No Brasil, atualmente, há uma ofensa ao direito de ser pessoa que vem sendo praticada em muitos lugares, todos os dias, como se fosse coisa normal. Essa ofensa está no fato de que todas as pessoas são tratadas como suspeitas, como desonestas, como possíveis criminosas, sempre que vão fazer algumas compras e querem pagar com cheque. O comprador é obrigado a exibir documentos de identidade e a provar que não está pretendendo enganar e prejudicar o vendedor. Essa mesma prova é exigida em muitas repartições públicas, em bancos e em grandes empresas. Todos são tratados como suspeitos até que provem o contrário.
Esse procedimento é consequência do fato de que o Brasil teve vários governos militares, que viam em cada brasileiro um provável inimigo. Mas é uma grave ofensa ao direito de ser pessoa.
Não existe respeito à pessoa humana e ao direito de ser pessoa se não for respeitada, em todos os momentos, em todos os lugares e em todas as situações a integridade física, psíquica e moral da pessoa. E não há qualquer justificativa para que umas pessoas sejam mais respeitadas do que outras.
Fonte: Viver em Sociedade - Dalmo de Abreu Dallari. 

Atividades:
1 - Por que existem direitos humanos?
2 – Por que é preciso que existam regras regulando os comportamentos das pessoas em uma sociedade?
3 – Por que o autor diz que “o fato de haver divergências e conflitos não é ruim” na nossa sociedade?
4 – O que é preciso para que o direito, consequentemente suas regras, seja legítimo e justo?
5 – Pode existir um direito injusto? Como isso pode ocorrer, na visão do autor?
6 – O que acontece quando o povo perde o interesse em discutir os direitos e os problemas da política?  
7 - Por que o autor diz que não basta votar para que se tenha a garantia de uma ordem justa e defesa de seus direitos?

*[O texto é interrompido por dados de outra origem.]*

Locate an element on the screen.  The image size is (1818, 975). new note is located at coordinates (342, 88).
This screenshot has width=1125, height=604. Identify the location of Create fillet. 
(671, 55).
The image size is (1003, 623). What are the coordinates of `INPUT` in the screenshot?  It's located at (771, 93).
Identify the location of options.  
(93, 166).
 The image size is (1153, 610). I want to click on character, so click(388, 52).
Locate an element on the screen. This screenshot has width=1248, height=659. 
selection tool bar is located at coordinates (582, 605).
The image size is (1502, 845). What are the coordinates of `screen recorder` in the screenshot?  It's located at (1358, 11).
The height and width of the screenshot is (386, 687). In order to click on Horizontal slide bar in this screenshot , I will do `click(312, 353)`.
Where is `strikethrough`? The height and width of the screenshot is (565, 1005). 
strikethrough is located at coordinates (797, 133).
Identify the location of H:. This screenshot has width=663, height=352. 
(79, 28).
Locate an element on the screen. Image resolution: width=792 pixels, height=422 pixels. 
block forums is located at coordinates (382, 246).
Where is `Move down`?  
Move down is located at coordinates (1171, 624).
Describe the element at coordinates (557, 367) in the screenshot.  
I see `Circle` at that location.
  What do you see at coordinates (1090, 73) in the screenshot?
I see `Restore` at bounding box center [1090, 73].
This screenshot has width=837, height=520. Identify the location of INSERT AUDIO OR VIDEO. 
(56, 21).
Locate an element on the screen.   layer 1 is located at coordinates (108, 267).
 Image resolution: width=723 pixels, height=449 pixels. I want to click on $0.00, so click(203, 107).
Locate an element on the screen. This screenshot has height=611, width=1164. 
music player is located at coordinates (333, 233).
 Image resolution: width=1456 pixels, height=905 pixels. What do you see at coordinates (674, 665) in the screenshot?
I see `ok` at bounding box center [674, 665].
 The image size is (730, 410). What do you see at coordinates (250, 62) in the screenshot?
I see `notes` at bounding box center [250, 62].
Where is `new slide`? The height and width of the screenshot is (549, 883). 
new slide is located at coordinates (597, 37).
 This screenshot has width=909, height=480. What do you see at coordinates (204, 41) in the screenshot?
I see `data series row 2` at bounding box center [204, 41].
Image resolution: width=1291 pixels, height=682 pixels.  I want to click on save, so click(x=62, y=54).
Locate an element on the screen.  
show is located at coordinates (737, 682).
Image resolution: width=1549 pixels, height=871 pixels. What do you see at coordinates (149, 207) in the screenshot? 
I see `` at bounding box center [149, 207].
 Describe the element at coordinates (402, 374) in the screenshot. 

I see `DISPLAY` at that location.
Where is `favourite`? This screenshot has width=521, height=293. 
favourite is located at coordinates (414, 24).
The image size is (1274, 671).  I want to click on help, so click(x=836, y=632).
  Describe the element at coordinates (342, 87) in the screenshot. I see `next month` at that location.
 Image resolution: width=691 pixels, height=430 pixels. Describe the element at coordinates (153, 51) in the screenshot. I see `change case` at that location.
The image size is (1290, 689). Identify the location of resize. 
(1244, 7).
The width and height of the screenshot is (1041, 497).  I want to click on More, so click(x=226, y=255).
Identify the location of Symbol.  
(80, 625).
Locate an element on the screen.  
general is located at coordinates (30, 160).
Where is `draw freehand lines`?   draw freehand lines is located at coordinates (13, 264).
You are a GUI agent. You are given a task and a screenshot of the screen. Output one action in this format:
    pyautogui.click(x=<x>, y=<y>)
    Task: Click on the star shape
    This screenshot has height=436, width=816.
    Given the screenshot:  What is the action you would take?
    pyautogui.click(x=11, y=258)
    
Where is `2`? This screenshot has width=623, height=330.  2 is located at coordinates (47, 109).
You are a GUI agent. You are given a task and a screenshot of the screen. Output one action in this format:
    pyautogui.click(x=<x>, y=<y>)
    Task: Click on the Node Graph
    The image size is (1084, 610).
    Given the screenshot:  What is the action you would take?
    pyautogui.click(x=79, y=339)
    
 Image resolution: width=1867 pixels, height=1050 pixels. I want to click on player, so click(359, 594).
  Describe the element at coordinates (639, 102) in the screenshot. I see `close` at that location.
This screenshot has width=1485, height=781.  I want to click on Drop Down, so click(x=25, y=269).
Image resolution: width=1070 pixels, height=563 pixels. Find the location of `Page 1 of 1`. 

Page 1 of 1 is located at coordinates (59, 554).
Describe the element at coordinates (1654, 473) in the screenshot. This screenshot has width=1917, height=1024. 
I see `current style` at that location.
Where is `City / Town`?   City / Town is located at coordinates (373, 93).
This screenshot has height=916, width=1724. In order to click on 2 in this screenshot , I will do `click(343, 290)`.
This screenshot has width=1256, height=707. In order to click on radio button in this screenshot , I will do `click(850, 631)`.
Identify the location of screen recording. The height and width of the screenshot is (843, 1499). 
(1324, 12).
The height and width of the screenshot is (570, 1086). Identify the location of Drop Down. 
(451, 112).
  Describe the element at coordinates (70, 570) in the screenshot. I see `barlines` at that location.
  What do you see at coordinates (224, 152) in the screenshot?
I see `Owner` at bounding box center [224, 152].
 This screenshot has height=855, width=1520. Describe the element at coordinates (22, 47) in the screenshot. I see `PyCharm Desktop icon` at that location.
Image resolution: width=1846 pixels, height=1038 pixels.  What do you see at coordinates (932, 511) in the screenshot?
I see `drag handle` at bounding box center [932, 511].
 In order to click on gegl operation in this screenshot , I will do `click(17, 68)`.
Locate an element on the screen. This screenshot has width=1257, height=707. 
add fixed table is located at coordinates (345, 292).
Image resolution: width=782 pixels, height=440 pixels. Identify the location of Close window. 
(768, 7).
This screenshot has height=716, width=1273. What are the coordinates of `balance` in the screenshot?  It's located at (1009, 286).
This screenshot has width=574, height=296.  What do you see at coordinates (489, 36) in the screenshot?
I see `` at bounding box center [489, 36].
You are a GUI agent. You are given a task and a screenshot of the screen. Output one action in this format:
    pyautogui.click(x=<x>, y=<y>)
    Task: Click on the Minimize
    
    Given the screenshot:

O que mais devemos fazer para garantir nossos direitos?
8 – O que é o direito de ser pessoa?
9 – O que é o sofrimento psicológico e moral? O que é o sofrimento físico?
10 – Relate alguns tipos de sofrimentos morais /psicológicos e físicos que ocorrem na escola.
11 – Relate outros tipos de sofrimentos que observamos no nosso bairro, cidade e país constantemente.